(We are) The Citizens of Nowhere

Our Cologne Spotter & writer Marcel Krueger wrote and read a beautiful essay on the our November 2018 Spotters Weekend. We are very happy to have the honor to publish it on our blog. I was not the only one with tears in my eyes when it was read; it’s very close to many Spotters’ hearts.

Something I owe to the soil that grew –
More to the life that fed –
But most to Allah who gave me two
Separate sides to my head.
– Rudyard Kipling, The Two-Sided Man

In July of 2018, I attended a wedding. The groom is from Scotland and grew up in Germany, and his bride is French. The couple had met in London where they both worked, and now live with their small son in Vienna – so they invited family and friends to a small hotel in the foothills of the Wienerwald. At the wedding reception there were proud Scots wearing the colours and kilts of different clans, Austrians in traditional garb of Dirndl and Lederhosen and French people looking glamourous. There was even a whiff of Auld Alliance as the two fathers-in-law toasted and hugged each other after their speeches that night. On our table, my wife and I chatted with another multinational couple, from France and Austria; their two daughters speaking English, German and French. There were bottles of Iron Bru on offer and Austrian dishes on the menu, and later that night we danced to ‘Alors on danse’ by Stromae and ‘Get Off’ by Prince. The atmosphere was hopeful and full of affection and goodwill, the thing you get when you mix humans with red wine and happiness. The guests were happily engaging with each other and our different identities and backgrounds: kilted clansmen happily explained each part of their traditional garb to whoever asked, and the marriage witnesses joyfully poured glasses of the wines they had brought from France while explaining the terroir and grape varieties.

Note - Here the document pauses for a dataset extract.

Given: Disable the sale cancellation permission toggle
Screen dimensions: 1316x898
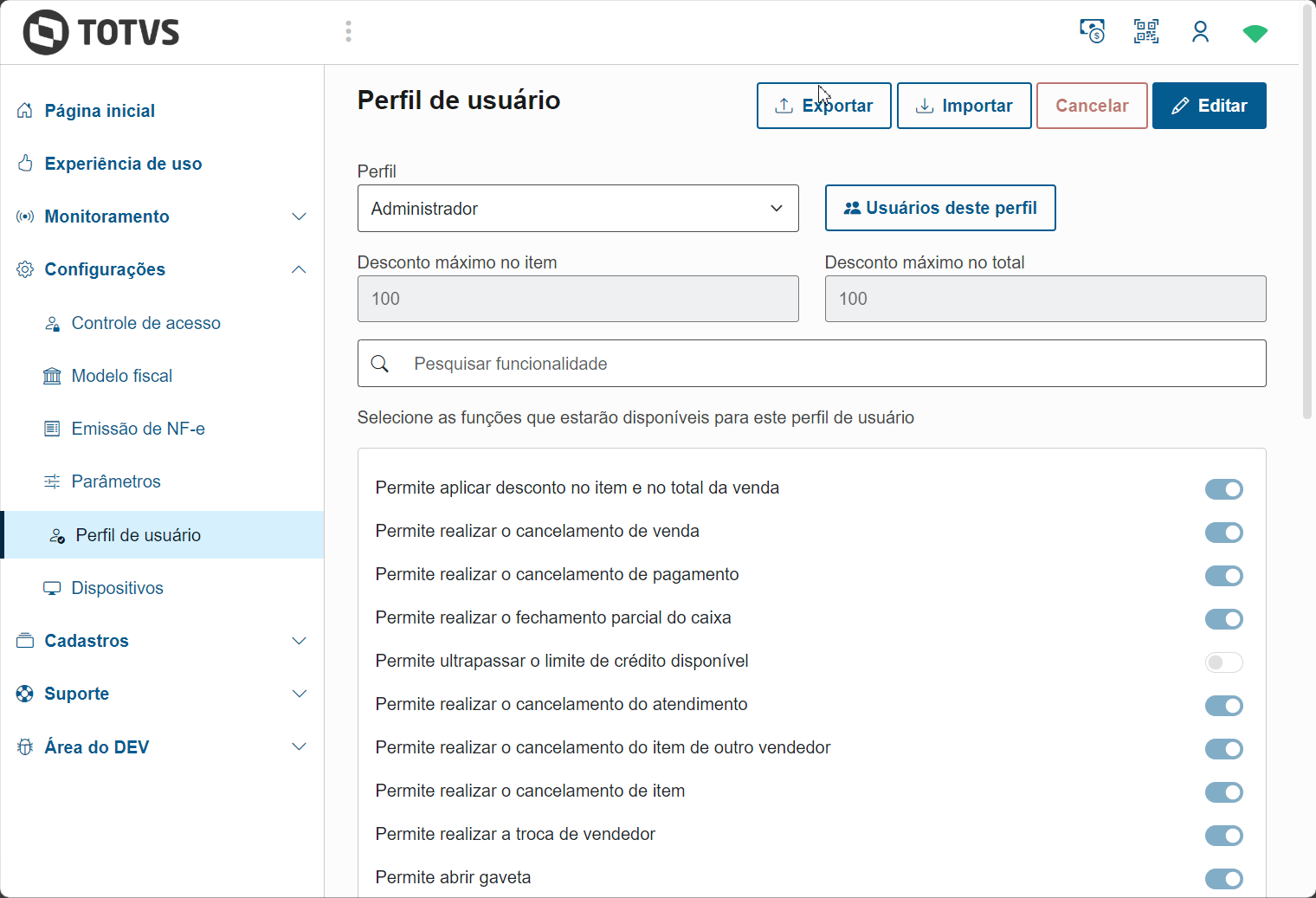Looking at the screenshot, I should [1223, 533].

We are loosing the middle ground these days. Thanks to the populist nincompoops that are popping up on the right everywhere across Europe, it seems to me that in public discourse (especially on social media) one can only inhabit absolutist positions and origins in the present. One is either a ‘Fascist’ or a ‘Snowflake’, a ‘Traitor’ and part of ‘Project Fear’ or ‘Brexiteer’, ‘Gutmensch’ or ‘Nazi’. Moreover, the same applies to identity and heritage: one example is the recent discussion around former German national football player Mesut Özil. As the child or grandchild of Turkish migrant workers you have to declare yourself either German or Turkish, but no middle ground is allowed, and if you’re what in Germany even today is still called a ‘second generation immigrant’, you better shut up and dare no to talk about any every-day racism you encounter.

Thanks to aforementioned populist dimwits I am convinced that the threat of fascism in our time is a real and present one, and that over-proliferation of absolute labels and the insistence of taking sides is slowly but surely eroding the established rules of public discourse, of honest and open debate and the notion of argument and counter-argument that should be the norm in any democratic society. It seems the possibility of changing one’s mind and opinion is suddenly verboten. And god beware if one would declare to inhabit the middle ground an declare loyalty to two countries, two nationalities, two identities. Then people dispute that you are part of anything. In the Anglophone world, both politicians and writers have started to claim that ‘the citizens of nowhere’, as English writer Paul Kingsnorth, a sometimes controversial advocate of heritage, calls those on the middle ground in a 2003 essay, are all bland technocrats who want to replace cultural heritage and identity with ‘a planetary monoculture of malls, asphalt, brushed aluminium and sliding doors.’ This was foreshadowing a statement made by British premiere Theresa May in 2016 at the Tory party conference, where she said that ‘if you believe that you’re a citizen of the world, you are a citizen of nowhere.’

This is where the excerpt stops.